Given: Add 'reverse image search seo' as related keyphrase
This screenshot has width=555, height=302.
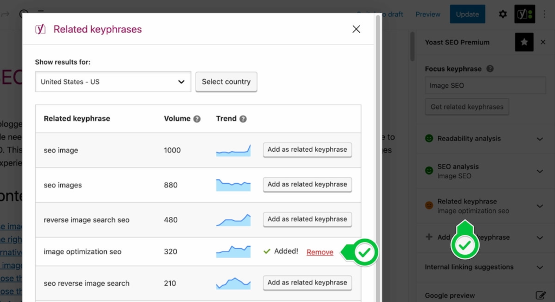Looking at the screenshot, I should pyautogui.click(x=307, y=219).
========================================================================
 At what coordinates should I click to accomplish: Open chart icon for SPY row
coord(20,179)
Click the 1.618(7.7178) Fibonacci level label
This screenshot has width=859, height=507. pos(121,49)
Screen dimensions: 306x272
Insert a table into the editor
========================================================================
• **Problem description**:
From the listing above, the lines starting with the one that has "Click the 1.618(7.7178) Fibonacci level label" and running through the one that has "Insert a table into the editor" should be copied exactly, ends included.

• **Response**:
Click the 1.618(7.7178) Fibonacci level label
This screenshot has width=859, height=507. pos(121,49)
Screen dimensions: 306x272
Insert a table into the editor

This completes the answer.